What is expected:
From the line containing "ندوة صحفية المتحرش ميشرعش (210, 2219)" to the final line of the entries, copy each line exactly. Pictures stay out.
-- Opening Marker --
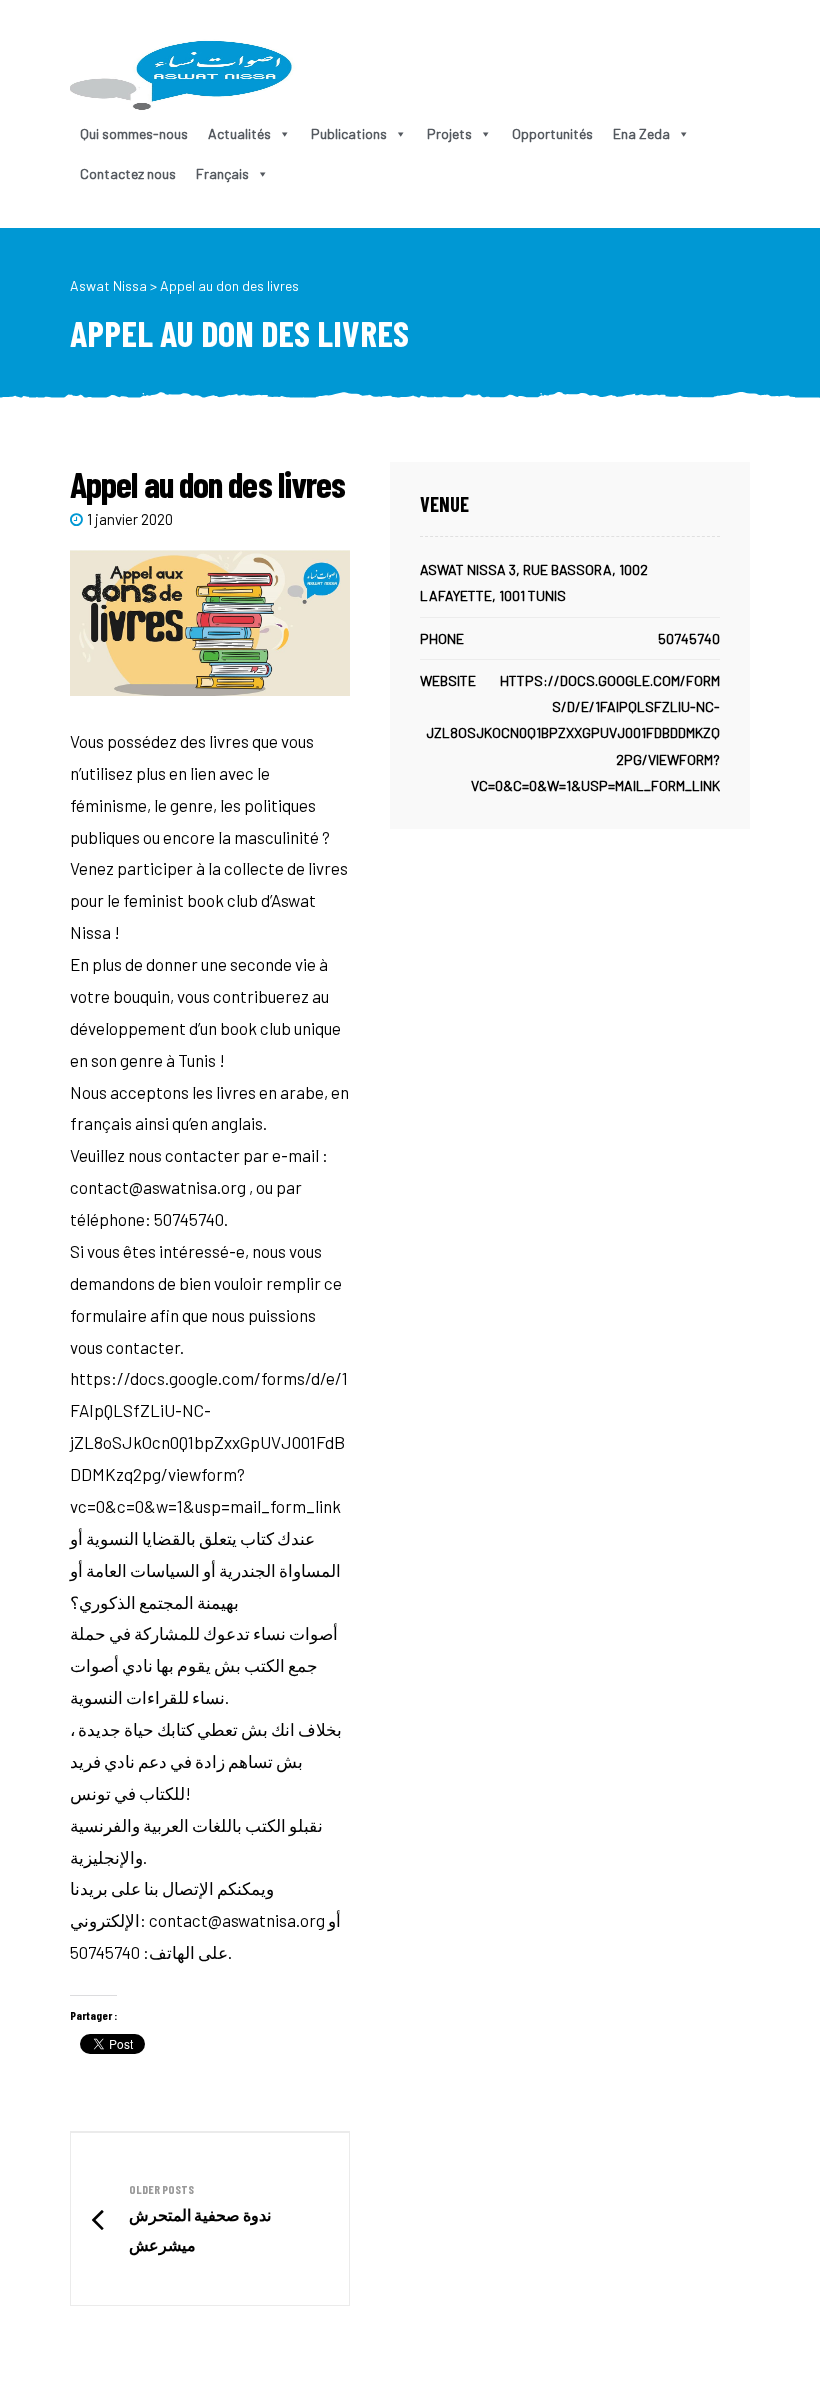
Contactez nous (128, 173)
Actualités (239, 133)
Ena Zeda (641, 133)
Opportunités (552, 133)
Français (222, 173)
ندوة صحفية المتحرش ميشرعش (210, 2219)
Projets (449, 133)
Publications (349, 133)
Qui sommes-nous (134, 133)
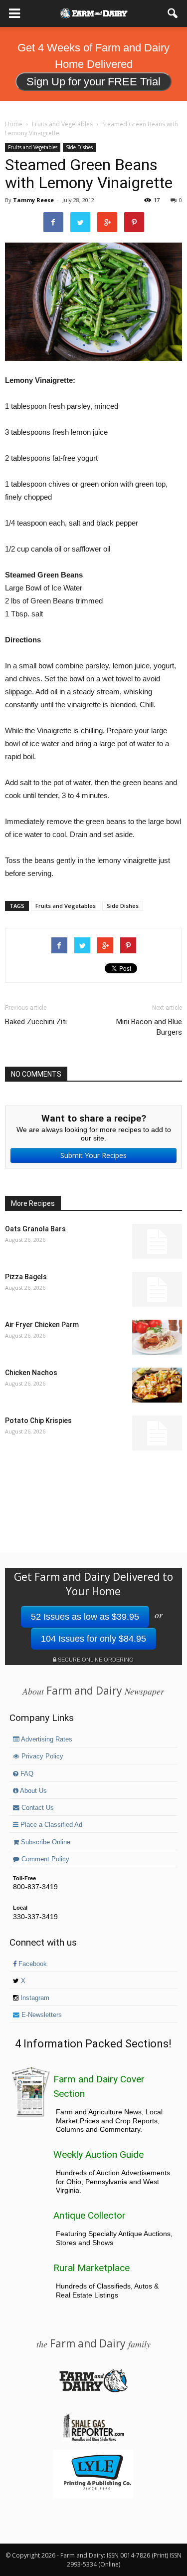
-- Closing Marker --
Solution for this problem:
ندوة صحفية المتحرش ميشرعش (210, 2219)
Projets (449, 133)
Publications (349, 133)
Qui sommes-nous (134, 133)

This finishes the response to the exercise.